Today we welcome a rendezvous with Nicolas Laugner, 11th generation Alsatian winemaker at Domaine Allimant-Laugner in Orschwiller.
I have a very active imagination. There isn’t much that I can’t picture or create in my mind’s eye; but there is something about Nicolas that I struggle with. I just can’t wrap my head around the idea of being an 11th generation winemaker. 11 generations! That blows my mind in the same way that thinking about space or infinity does: I can’t grasp the level of ancestral experience that comprises the legacy he leads.
What’s even more interesting is that his approach is fresh and inspired. On receiving advice he shared,
“Every piece of information was precious and helpful, but what I learned is that only our own choices will lead us to the wine we want to make. “
Perhaps this is what such deep heritage imparts: an openness for the wine to constantly express its best, under the indefatigable influence of change as it evolves over 11th generations.
So, what happens in the domaine and vineyards over 11 generations? Some incredibly compelling efforts to create exacting and beautiful wines. Domaine Allimant-Laugner is located in northeastern France in the Alsace region. The domaine cultivates 12 hectares of vineyards comprised on 30 distinct parcels. Their vines are situated around the village of Orschwiller which can be found between the villages of Saint Hippolyte to the south and Châtenois to the north. The Haut-Koenigsbourg Castle overlooks the sustainably-leaning domaine.
According to Wines of Alsace, who featured Domaine Allimant-Laugner as a winery of the week last year, “Allimant-Laugner produces a reserve range from Alsace’s seven major grape varieties, including Grand Cru wines from the Praelatenberg vineyard and late-harvest Vendanges Tardives and Sélection des Grains Nobles sweet wines. But the winery is most well-known for its two traditional method Crémants d’Alsace— a Brut made from a blend of Pinot Blanc, Pinot Gris and Riesling and a 100% Pinot Noir Rosé.” (More on that crémant rosé later.)

Directions for this task >> Extend the piece on Nicolas Laugner and Domaine Allimant-Laugner, picking up right after its final sentence.

[Data entries]
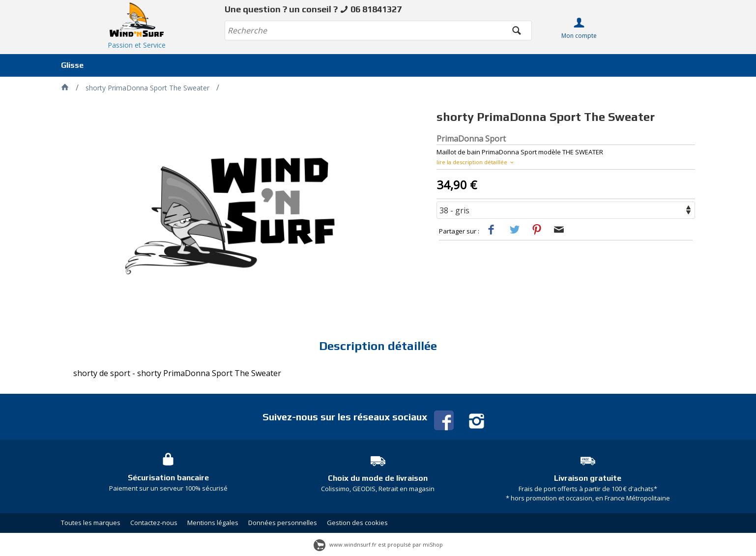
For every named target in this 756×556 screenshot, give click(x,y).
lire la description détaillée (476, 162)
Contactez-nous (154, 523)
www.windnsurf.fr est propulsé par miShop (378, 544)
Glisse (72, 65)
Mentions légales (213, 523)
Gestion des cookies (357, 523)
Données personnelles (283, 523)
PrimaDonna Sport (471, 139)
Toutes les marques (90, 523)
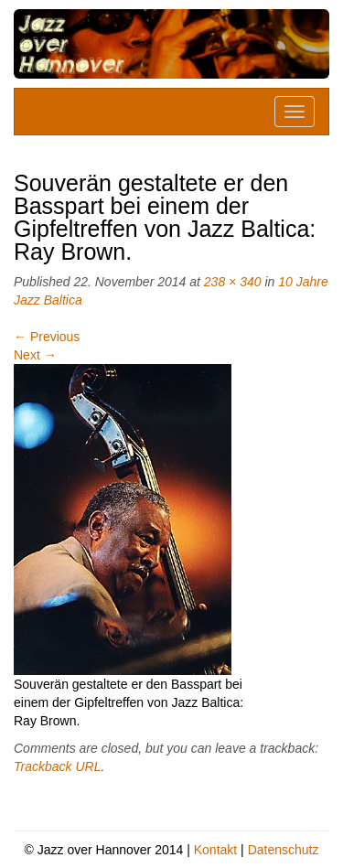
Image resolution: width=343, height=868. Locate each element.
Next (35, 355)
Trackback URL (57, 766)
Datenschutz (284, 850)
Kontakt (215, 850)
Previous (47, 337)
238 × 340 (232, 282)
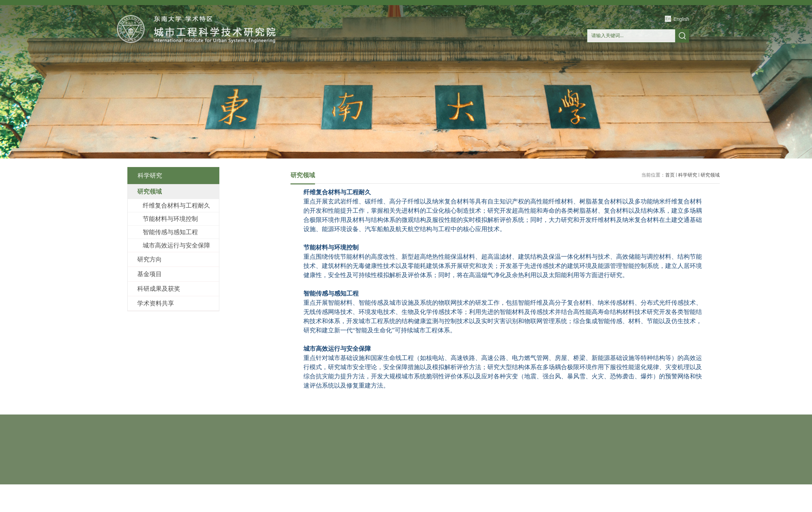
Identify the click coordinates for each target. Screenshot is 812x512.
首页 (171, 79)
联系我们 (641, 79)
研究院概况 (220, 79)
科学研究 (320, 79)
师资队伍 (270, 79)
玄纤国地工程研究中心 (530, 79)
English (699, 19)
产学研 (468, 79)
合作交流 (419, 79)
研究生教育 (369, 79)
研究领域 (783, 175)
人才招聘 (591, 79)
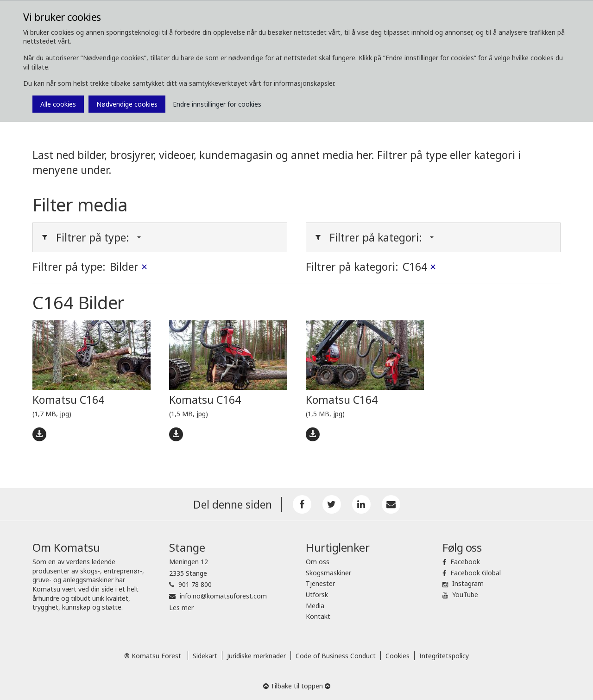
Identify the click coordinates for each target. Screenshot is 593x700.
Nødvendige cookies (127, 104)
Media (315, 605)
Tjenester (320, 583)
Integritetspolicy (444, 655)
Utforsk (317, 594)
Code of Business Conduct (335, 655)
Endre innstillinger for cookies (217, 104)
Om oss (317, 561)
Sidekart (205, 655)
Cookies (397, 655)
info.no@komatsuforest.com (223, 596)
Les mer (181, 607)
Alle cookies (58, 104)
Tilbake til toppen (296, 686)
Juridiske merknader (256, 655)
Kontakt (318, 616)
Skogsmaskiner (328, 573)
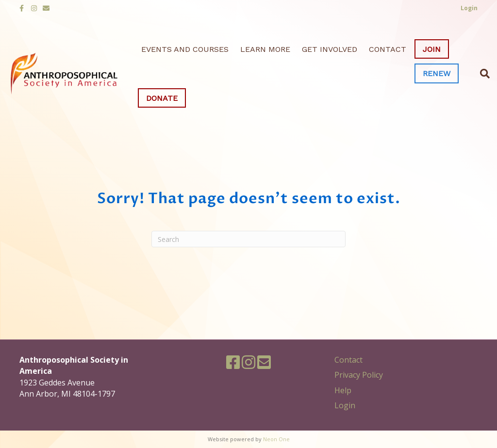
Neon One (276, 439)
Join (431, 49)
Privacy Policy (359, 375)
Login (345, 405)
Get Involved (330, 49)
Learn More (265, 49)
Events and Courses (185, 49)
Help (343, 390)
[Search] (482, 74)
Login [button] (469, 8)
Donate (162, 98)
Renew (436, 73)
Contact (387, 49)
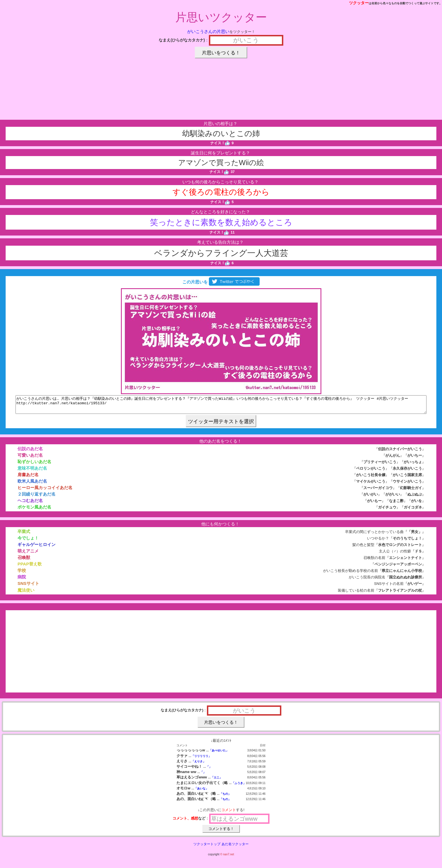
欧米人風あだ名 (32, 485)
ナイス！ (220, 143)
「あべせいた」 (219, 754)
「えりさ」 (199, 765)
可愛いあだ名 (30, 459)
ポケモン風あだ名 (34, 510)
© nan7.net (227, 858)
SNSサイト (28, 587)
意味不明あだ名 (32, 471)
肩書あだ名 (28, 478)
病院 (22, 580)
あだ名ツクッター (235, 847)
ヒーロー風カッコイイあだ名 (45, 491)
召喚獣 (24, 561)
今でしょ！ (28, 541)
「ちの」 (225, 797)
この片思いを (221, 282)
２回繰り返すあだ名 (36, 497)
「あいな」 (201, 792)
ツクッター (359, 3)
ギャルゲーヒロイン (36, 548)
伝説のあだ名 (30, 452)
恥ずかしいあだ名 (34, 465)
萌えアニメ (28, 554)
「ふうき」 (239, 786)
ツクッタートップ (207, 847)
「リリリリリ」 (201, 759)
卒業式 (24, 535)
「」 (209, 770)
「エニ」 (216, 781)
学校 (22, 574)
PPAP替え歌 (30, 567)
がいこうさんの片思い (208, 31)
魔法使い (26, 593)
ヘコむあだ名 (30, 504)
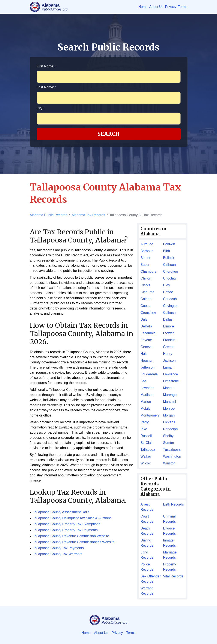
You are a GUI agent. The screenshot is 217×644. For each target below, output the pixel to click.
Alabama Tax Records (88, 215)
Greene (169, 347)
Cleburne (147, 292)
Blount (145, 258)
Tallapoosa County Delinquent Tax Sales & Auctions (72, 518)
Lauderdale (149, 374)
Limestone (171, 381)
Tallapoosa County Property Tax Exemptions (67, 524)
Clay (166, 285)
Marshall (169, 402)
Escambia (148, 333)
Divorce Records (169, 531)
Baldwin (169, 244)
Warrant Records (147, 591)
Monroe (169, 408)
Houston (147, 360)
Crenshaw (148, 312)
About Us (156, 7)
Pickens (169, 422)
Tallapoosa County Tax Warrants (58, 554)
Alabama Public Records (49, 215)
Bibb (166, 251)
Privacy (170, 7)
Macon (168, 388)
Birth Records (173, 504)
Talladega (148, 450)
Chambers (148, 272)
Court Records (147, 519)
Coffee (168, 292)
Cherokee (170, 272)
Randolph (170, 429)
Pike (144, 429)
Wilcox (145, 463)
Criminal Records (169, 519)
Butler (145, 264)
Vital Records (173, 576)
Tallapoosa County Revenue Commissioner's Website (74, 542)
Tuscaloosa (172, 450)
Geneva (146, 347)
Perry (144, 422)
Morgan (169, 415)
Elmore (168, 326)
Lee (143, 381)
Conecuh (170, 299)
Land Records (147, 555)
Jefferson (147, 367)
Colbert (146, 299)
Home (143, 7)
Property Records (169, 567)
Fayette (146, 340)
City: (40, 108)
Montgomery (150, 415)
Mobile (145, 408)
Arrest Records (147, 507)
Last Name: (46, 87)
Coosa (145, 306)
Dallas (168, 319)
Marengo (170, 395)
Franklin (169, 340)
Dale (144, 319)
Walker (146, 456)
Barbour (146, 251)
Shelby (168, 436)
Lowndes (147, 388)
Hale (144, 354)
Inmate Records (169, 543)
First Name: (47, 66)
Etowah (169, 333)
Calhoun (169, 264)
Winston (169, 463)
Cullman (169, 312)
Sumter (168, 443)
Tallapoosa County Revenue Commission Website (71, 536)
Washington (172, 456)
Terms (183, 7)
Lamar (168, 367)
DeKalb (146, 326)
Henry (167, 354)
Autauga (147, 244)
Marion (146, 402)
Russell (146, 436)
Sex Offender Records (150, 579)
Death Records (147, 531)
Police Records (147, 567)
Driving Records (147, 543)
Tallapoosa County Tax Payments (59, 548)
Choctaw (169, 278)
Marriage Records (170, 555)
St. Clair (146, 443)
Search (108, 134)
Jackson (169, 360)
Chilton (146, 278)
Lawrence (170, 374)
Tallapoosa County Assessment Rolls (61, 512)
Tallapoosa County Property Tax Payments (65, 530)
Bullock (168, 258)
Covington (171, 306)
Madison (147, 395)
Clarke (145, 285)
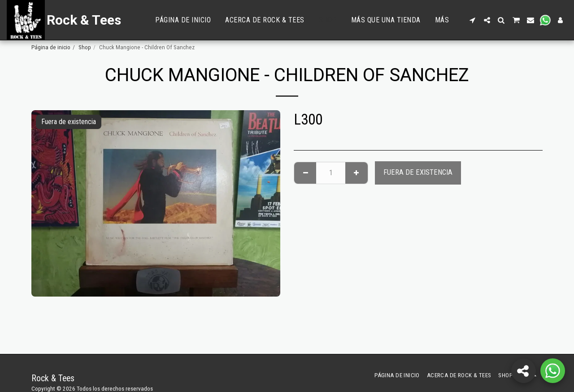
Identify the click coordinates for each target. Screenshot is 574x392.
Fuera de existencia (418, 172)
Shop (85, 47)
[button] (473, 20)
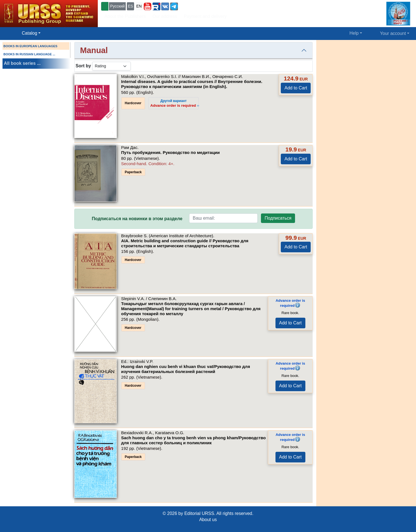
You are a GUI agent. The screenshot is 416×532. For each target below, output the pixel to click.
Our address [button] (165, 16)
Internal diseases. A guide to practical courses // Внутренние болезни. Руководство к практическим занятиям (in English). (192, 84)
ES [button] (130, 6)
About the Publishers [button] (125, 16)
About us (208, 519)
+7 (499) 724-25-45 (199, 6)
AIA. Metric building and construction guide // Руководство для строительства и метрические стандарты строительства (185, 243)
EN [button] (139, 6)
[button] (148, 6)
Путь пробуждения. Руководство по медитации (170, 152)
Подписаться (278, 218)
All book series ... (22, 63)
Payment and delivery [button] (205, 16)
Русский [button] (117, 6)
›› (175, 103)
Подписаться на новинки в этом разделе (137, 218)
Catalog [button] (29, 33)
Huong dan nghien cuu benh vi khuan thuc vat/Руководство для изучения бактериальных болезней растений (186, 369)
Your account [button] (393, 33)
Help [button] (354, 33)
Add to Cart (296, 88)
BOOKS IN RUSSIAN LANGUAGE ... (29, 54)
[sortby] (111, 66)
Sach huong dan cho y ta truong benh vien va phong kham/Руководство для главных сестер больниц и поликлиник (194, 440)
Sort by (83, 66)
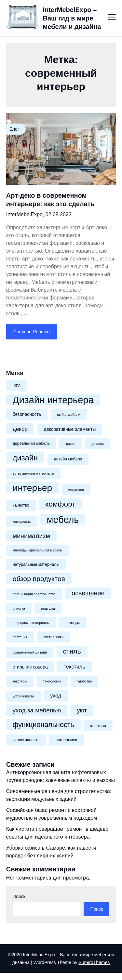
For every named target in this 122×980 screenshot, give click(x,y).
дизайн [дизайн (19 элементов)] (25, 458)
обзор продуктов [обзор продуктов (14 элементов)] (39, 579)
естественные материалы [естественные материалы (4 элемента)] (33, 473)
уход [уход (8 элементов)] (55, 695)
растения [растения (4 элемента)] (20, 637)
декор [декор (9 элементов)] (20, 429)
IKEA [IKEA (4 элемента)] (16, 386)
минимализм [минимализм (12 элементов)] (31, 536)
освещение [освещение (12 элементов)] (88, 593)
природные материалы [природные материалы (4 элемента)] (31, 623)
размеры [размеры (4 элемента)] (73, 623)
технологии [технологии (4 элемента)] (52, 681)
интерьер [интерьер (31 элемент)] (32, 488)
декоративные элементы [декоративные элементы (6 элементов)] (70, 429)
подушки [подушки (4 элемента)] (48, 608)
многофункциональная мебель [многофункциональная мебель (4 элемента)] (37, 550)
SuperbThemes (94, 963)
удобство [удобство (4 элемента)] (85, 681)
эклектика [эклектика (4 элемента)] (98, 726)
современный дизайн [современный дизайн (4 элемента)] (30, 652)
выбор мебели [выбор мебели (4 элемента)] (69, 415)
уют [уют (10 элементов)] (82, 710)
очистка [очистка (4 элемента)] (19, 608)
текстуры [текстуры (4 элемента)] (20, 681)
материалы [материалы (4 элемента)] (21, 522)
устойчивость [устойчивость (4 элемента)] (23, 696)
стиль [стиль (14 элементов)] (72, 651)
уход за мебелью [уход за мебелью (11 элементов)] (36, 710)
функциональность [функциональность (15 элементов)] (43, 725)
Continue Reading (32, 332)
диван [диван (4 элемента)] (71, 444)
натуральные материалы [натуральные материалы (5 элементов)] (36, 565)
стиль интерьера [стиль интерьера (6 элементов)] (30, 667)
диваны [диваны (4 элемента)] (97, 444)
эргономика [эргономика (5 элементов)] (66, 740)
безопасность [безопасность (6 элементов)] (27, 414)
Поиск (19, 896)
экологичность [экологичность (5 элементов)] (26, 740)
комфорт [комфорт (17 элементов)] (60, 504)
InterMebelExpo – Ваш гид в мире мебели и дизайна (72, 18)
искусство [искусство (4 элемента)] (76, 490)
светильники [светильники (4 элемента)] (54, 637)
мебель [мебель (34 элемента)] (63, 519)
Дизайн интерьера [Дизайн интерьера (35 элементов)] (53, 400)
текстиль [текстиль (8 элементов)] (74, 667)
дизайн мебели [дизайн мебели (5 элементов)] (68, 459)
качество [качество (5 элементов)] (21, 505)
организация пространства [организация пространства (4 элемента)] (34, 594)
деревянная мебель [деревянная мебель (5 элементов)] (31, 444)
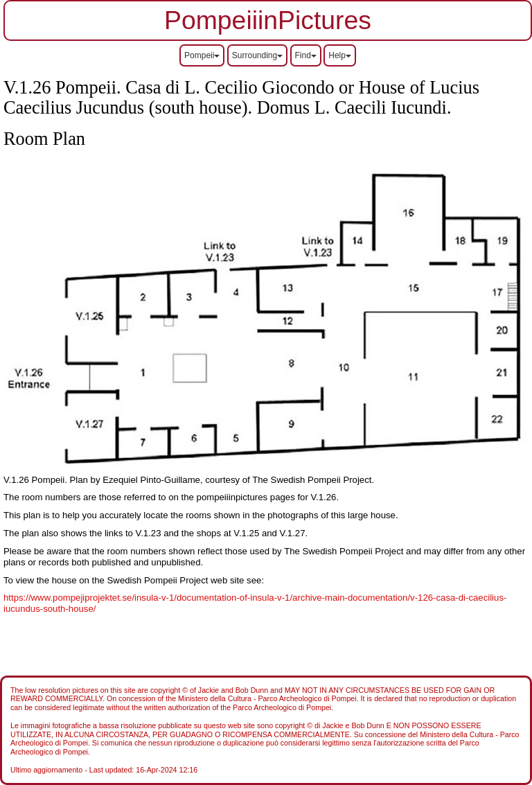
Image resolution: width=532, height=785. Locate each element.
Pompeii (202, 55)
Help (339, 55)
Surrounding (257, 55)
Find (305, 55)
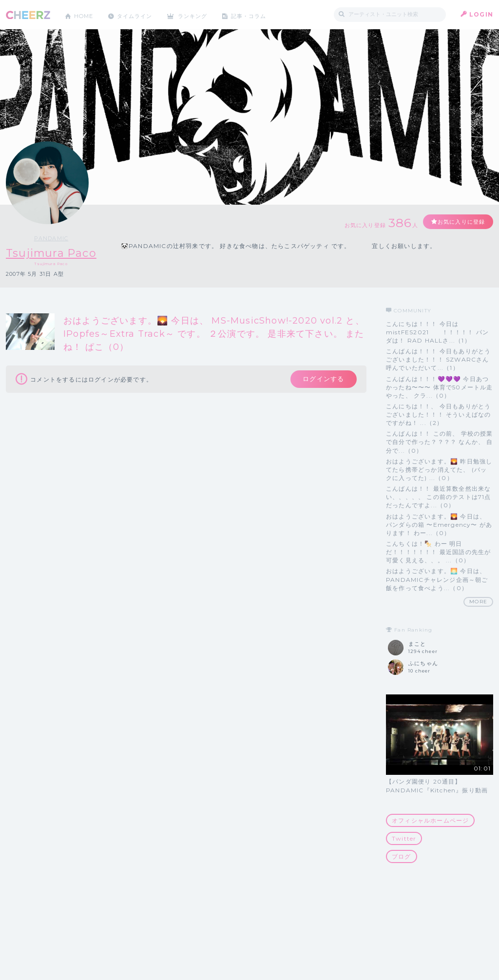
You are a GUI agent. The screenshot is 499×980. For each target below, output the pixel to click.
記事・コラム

Response to the task >>
Their vineyards include The Grand Cru PRAELATENBERG, a historical and exceptional plot that meets the criteria to be considered a Grand Cru. “Mentioned in a written way for the first time in 823, the Grand Cru was owned by the monks of Ebersmunster.” Their oldest oak barrel was cooper-built in their cave 100 years ago and Domaine Allimant-Lauger is one of the original houses present when the Alsace AOP was established in 1962. What does this heritage mean to Nicolas? He was kind enough to answer a few questions and introduce us this his home, his wine and his history.
How old were you when you tasted a wine that changed everything?
I grew up at the winery, so I have always seen my parents working there and people tasting the wines. I remember coming back from school with friends when I was 6, going to the cellar and making them taste directly from the tanks during fermentation. I have always like sharing our products, and when I was 14 or 15 and really started to enjoy tasting wines, I knew that I wanted to continue and make my own cuvées.
The first wine I really loved was our cuvée of Pinot Gris called “Au Puits des Moines,” a richer wine harvested a few weeks after our traditional Pinot Gris. The berries are more concentrated and offer crystallized fruit aromas that marry very well with foie gras.
I discovered the different steps of winemaking just by seeing and being with my father. I wanted my studies to bring something positive to our domaine. I went to the business school at the University of Marseille, studied how to manage small family businesses and then specialized in wine and Champagne management in Reims Business School. My different experiences abroad allowed me to come back on the domaine and develop it for international markets.
Which one of your wines was the most difficult to craft and what did you learn from the experience?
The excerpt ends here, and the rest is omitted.